Today, 21 years after “Seinfeld” had its finale in May 1998, these three icons of our modern world are firmly entrenched. They are technologies almost everyone encounters and uses every single day for, among other reasons, watching (and commenting on) TV shows.
“Friends” -- a contemporary of “Seinfeld” from the same era on NBC -- also remains popular today. It is said to even be gaining in popularity among a generation of younger Americans who were not even born when the show's episodes first aired on NBC (1994-2004).
That show also can be seen as a relic from the pre-social media age. And there are those who argue that “Friends” is even more timeless than “Seinfeld,” and easier to take today, because of the warmth that exists between the six main characters.

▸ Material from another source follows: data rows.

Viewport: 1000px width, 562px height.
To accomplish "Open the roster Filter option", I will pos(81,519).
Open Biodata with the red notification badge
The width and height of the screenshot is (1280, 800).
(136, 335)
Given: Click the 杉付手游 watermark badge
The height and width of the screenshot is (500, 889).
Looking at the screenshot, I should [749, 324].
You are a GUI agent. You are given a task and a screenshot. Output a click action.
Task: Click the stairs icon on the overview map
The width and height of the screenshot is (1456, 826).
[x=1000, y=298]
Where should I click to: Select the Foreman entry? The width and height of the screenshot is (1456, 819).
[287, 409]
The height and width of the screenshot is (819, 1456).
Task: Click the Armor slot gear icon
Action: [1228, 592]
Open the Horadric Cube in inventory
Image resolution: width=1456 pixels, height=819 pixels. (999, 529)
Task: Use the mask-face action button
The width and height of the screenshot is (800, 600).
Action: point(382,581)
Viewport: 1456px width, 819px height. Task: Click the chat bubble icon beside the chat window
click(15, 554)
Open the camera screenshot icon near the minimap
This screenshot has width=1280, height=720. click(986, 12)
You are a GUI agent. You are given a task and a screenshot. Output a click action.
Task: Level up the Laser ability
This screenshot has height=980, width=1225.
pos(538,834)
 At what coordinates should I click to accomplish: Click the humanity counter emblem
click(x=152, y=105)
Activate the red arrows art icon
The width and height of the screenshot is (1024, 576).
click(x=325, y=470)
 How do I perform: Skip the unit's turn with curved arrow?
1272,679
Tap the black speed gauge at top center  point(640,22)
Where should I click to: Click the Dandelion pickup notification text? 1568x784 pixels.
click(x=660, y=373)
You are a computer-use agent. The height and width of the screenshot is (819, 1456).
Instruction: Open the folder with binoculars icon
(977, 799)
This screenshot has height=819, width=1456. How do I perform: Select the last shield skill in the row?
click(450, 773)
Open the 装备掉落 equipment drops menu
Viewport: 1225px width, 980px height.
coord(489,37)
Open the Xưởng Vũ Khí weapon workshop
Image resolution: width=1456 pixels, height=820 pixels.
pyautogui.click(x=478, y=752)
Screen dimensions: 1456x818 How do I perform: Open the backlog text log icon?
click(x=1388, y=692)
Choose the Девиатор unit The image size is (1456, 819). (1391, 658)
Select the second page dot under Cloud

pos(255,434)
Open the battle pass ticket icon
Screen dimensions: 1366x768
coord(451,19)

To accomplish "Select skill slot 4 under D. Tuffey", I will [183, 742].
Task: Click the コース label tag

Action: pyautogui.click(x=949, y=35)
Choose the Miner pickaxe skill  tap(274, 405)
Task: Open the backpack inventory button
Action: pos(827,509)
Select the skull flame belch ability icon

As most people familiar with “Seinfeld” know well, the writers of “Seinfeld” purposely avoided the kinds of warm relationships that were typical of network sitcoms at the time in order to take their show in different directions than what was typical at the time.
Perhaps both shows continue to be popular at least in part because they do not feature their characters constantly yakking into, or staring at, smartphones. Instead, the characters are seen relating to each other personally.
Indeed, a number of the mix-ups on “Seinfeld,” in which the four friends missed appointments to get together with each other, would not even be possible today in the era of constant cell phone communications. Simpler times? Maybe.
In the final analysis, one measure of cultural impact -- especially where a TV show is concerned -- is the money it made. It has been estimated that “Seinfeld” has made more than $4 billion in syndication.
That's a lot of something, for a show about nothing.